- **Material to process**:
────
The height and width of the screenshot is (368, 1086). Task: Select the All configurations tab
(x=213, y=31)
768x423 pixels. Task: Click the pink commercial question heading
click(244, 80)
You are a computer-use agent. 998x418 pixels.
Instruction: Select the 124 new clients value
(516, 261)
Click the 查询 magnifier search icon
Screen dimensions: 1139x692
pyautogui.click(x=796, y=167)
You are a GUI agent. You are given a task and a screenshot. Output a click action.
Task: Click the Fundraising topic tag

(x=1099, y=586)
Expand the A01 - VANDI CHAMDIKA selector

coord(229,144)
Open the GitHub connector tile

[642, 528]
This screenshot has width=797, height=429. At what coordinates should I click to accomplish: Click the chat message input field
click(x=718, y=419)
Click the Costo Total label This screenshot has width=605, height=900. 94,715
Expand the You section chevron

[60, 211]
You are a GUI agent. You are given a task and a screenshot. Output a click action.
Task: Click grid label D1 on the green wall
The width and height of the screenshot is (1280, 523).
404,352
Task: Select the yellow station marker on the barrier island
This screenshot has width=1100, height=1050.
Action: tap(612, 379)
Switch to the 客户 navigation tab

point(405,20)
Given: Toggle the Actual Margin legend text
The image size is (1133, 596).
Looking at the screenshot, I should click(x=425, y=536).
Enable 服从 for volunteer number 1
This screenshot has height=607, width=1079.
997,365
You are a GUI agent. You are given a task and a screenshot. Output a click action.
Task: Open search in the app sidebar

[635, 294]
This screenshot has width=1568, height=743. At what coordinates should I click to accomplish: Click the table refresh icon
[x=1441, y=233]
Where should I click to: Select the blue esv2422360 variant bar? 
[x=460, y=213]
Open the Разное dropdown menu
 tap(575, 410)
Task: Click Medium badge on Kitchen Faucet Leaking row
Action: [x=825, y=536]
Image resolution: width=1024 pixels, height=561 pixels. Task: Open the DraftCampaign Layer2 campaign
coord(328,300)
────
Render every non-blank line of the rows above as a JSON list of strings, one string per line.

- **Response**:
[
  "The height and width of the screenshot is (368, 1086). Task: Select the All configurations tab",
  "(x=213, y=31)",
  "768x423 pixels. Task: Click the pink commercial question heading",
  "click(244, 80)",
  "You are a computer-use agent. 998x418 pixels.",
  "Instruction: Select the 124 new clients value",
  "(516, 261)",
  "Click the 查询 magnifier search icon",
  "Screen dimensions: 1139x692",
  "pyautogui.click(x=796, y=167)",
  "You are a GUI agent. You are given a task and a screenshot. Output a click action.",
  "Task: Click the Fundraising topic tag",
  "(x=1099, y=586)",
  "Expand the A01 - VANDI CHAMDIKA selector",
  "coord(229,144)",
  "Open the GitHub connector tile",
  "[642, 528]",
  "This screenshot has width=797, height=429. At what coordinates should I click to accomplish: Click the chat message input field",
  "click(x=718, y=419)",
  "Click the Costo Total label This screenshot has width=605, height=900. 94,715",
  "Expand the You section chevron",
  "[60, 211]",
  "You are a GUI agent. You are given a task and a screenshot. Output a click action.",
  "Task: Click grid label D1 on the green wall",
  "The width and height of the screenshot is (1280, 523).",
  "404,352",
  "Task: Select the yellow station marker on the barrier island",
  "This screenshot has width=1100, height=1050.",
  "Action: tap(612, 379)",
  "Switch to the 客户 navigation tab",
  "point(405,20)",
  "Given: Toggle the Actual Margin legend text",
  "The image size is (1133, 596).",
  "Looking at the screenshot, I should click(x=425, y=536).",
  "Enable 服从 for volunteer number 1",
  "This screenshot has height=607, width=1079.",
  "997,365",
  "You are a GUI agent. You are given a task and a screenshot. Output a click action.",
  "Task: Open search in the app sidebar",
  "[635, 294]",
  "This screenshot has width=1568, height=743. At what coordinates should I click to accomplish: Click the table refresh icon",
  "[x=1441, y=233]",
  "Where should I click to: Select the blue esv2422360 variant bar? ",
  "[x=460, y=213]",
  "Open the Разное dropdown menu",
  " tap(575, 410)",
  "Task: Click Medium badge on Kitchen Faucet Leaking row",
  "Action: [x=825, y=536]",
  "Image resolution: width=1024 pixels, height=561 pixels. Task: Open the DraftCampaign Layer2 campaign",
  "coord(328,300)"
]